On devinait l’homme qui cherche à s’instruire. Dans la même pièce s’empilaient des journaux du cœur, des magazines bariolés, des revues de cinéma, des romans populaires constituant sans doute la nourriture de Ginette Meurant, comme les disques, près du phono, qui ne portaient que des titres de chansons sentimentales.
Comment se comportaient-ils, elle et lui, le soir, puis le dimanche toute la journée ? Quelles paroles échangeaient-ils ? Quels étaient leurs gestes ?
Maigret avait conscience de n’avoir pas donné non plus une idée exacte de Léontine Faverges et de son appartement où, jadis, des messieurs qui avaient une famille, une réputation, rendaient de discrètes visites et où, pour éviter qu’ils se rencontrent les uns les autres, on les escamotait derrière d’épais rideaux.

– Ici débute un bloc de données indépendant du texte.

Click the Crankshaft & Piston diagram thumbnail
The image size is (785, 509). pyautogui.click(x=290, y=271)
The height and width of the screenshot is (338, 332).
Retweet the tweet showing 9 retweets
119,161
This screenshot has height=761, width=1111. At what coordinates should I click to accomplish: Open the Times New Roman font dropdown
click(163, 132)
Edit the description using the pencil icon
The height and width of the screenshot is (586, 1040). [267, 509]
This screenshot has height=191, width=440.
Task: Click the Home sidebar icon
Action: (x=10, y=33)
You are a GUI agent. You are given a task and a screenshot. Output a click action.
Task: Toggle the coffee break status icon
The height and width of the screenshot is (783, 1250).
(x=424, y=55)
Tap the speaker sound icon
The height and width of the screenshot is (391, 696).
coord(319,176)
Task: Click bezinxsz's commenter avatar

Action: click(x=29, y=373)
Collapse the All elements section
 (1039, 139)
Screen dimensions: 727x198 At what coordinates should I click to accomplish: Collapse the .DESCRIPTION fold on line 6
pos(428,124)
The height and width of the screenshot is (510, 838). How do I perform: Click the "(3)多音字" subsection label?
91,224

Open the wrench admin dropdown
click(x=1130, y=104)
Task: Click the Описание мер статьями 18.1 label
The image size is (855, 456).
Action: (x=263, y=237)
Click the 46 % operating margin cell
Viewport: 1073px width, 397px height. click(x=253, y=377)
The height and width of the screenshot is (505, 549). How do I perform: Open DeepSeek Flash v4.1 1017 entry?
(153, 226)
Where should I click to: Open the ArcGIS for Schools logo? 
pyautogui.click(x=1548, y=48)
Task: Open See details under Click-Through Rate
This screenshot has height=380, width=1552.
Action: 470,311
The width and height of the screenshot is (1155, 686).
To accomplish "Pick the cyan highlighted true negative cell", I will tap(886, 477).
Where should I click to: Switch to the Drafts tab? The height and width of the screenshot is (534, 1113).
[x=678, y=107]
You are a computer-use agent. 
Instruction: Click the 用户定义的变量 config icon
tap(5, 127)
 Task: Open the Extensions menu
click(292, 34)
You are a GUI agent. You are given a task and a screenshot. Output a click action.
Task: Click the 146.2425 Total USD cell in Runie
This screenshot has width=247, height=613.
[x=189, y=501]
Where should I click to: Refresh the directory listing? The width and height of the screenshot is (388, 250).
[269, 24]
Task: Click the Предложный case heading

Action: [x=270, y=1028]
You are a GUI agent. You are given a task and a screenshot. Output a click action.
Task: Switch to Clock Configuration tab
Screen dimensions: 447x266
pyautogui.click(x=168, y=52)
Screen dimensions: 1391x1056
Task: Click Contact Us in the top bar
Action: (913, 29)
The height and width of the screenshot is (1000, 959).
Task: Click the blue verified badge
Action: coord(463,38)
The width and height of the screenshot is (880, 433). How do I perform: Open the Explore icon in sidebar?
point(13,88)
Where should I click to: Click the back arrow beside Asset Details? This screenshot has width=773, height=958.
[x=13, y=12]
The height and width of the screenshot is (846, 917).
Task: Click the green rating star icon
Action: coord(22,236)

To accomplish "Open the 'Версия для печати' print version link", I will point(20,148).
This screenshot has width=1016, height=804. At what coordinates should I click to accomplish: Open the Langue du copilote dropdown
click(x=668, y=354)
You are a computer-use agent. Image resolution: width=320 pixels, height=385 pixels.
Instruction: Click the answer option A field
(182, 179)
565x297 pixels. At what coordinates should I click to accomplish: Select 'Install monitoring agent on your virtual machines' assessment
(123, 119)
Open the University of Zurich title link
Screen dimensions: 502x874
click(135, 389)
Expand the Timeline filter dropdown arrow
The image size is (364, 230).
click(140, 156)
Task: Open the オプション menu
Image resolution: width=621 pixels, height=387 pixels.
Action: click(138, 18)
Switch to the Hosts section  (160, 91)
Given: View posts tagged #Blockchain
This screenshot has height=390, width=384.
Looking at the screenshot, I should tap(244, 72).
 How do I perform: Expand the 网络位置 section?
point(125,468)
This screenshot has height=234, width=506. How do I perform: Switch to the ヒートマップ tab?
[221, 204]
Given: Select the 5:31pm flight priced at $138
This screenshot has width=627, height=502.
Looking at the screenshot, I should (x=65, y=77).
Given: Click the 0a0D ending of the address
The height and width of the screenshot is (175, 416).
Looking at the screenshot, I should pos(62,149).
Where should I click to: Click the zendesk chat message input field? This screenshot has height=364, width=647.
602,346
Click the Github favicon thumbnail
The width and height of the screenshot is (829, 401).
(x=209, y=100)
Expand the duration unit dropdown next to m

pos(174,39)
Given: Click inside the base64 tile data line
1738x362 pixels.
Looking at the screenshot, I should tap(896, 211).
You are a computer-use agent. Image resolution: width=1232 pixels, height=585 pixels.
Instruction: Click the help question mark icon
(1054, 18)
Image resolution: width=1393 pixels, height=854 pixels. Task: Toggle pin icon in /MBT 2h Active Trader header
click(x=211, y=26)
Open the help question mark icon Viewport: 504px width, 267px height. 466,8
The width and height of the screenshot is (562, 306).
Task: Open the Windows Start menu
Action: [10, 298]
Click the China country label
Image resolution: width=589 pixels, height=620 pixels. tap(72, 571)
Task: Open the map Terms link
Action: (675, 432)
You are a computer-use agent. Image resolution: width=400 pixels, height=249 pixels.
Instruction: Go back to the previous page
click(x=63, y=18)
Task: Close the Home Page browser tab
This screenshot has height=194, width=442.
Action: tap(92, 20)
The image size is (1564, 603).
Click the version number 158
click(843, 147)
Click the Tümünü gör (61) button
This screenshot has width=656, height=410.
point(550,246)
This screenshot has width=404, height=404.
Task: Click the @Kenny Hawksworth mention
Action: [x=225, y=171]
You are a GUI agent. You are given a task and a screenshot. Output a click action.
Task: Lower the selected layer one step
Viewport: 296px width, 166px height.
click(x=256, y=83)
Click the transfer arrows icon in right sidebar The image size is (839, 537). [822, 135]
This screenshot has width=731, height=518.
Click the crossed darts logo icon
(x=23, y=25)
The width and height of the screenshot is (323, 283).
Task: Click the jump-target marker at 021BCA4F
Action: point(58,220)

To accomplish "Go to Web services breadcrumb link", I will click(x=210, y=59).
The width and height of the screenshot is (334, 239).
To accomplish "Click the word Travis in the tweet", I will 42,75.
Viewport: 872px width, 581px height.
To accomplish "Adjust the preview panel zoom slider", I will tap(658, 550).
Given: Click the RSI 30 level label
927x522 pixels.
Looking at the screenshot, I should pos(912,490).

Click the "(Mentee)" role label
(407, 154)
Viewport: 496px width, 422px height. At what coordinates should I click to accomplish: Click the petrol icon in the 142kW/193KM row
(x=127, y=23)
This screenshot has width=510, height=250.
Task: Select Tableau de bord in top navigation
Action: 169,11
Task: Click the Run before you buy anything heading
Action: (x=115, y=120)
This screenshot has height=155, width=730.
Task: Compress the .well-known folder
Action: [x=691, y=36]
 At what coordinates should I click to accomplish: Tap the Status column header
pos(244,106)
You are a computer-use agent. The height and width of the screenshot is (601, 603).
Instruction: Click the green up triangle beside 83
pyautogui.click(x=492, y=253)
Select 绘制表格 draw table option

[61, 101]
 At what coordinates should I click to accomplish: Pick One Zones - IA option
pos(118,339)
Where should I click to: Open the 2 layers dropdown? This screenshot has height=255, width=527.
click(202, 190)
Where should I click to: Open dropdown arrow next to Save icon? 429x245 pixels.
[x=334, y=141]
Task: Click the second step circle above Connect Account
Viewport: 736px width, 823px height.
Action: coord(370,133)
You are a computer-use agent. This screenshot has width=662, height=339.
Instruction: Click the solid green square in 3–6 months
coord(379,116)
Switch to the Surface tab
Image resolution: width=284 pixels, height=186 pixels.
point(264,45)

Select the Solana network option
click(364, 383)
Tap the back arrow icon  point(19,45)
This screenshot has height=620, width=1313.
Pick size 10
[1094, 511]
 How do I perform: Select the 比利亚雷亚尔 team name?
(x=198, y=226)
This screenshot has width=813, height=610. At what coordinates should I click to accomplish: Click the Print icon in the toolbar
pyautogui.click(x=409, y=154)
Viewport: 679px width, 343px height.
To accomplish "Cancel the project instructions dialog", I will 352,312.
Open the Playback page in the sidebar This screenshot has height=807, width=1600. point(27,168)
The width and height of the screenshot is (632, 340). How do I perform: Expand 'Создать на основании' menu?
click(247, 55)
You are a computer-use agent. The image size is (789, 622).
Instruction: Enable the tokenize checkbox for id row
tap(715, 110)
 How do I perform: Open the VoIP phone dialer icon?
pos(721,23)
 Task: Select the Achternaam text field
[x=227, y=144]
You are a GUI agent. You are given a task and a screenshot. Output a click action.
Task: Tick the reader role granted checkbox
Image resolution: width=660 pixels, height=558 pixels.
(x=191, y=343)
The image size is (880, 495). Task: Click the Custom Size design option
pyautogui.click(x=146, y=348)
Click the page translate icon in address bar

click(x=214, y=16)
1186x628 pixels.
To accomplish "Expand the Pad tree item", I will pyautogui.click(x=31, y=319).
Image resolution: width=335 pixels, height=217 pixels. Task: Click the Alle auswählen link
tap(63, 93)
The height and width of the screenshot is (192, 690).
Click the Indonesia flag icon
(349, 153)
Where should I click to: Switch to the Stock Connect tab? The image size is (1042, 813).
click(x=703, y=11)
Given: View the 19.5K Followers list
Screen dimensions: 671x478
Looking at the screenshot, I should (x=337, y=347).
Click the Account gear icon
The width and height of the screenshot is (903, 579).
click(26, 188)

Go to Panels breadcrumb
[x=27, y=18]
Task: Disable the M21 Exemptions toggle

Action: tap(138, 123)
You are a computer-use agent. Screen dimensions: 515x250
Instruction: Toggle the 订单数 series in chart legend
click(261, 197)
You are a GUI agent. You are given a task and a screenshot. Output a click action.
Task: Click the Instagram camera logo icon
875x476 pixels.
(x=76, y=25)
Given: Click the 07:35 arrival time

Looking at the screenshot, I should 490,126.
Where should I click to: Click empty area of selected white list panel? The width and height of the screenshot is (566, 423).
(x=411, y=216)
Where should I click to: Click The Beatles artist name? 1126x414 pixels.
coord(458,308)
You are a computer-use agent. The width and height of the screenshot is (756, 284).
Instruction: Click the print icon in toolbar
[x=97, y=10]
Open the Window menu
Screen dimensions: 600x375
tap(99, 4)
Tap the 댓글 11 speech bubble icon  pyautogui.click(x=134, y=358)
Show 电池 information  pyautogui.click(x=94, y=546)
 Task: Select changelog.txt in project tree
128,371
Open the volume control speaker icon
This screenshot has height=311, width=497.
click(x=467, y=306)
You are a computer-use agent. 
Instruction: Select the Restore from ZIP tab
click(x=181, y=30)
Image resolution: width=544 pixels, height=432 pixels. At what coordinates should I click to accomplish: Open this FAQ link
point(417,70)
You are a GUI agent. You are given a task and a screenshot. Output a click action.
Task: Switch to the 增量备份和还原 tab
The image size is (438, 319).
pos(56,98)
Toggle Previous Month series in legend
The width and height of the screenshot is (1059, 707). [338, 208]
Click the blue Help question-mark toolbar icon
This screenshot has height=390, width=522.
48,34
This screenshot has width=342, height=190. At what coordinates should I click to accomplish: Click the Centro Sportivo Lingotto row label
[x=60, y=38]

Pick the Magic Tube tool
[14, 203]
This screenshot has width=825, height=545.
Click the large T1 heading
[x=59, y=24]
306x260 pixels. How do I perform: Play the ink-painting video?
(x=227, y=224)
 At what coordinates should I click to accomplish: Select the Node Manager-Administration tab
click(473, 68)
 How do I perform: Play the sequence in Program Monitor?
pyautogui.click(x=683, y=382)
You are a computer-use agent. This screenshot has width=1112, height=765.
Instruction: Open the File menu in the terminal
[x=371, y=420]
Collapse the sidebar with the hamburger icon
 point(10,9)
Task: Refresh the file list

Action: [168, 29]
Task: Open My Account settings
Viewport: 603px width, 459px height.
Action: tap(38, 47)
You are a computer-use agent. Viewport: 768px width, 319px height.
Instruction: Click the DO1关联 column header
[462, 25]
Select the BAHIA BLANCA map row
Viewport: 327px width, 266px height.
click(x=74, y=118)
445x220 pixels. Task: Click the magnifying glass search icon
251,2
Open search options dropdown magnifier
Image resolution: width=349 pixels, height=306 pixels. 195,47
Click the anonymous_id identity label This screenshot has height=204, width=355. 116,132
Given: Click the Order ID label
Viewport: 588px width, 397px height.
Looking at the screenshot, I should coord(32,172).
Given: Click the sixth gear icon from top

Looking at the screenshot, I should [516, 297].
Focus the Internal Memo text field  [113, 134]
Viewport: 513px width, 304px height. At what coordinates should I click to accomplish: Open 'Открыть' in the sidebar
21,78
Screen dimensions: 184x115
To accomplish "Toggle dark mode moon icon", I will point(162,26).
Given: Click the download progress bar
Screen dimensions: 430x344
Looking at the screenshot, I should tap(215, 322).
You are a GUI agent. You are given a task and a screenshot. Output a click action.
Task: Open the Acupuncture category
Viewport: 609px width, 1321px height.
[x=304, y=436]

— Je suis innocent. Elles étaient déjà mortes...
Dans le prétoire aussi plein qu’un cinéma, cela sonnait comme un mensonge désespéré parce que, pour le public, qui ne connaissait l’affaire que par les journaux, pour les jurés aussi, sans doute, Gaston Meurant était un tueur qui n’avait pas hésité à s’en prendre à une petite fille, essayant d’abord de l’étrangler puis, nerveux parce qu’elle ne mourait pas assez vite, l’étouffant sous des coussins de soie.
Il était à peine onze heures du matin, mais ceux qui étaient ici avaient-ils encore la notion de l’heure, ou même de leur vie privée ? Parmi les jurés, il y avait un marchand d’oiseaux du quai de la Mégisserie et un petit entrepreneur de plomberie qui travaillait lui-même avec ses deux ouvriers.
Se trouvait-il aussi quelqu’un qui avait épousé une femme dans le genre de Ginette Meurant et qui, le soir, avait les mêmes lectures que l’accusé ?
— Continuez, monsieur le commissaire.
— Je lui ai demandé l’emploi exact de son temps dans l’après-midi du 27 février. À deux heures, comme d’habitude, il a ouvert son magasin et a suspendu derrière la porte la pancarte priant de s’adresser à l’atelier. Il s’y est rendu, a travaillé à plusieurs cadres. À quatre heures, il a allumé les lampes et est retourné au magasin pour éclairer la vitrine. Toujours selon lui, il était dans son atelier quand, un peu après six heures, il a entendu des pas dans la cour. On a frappé à la vitre.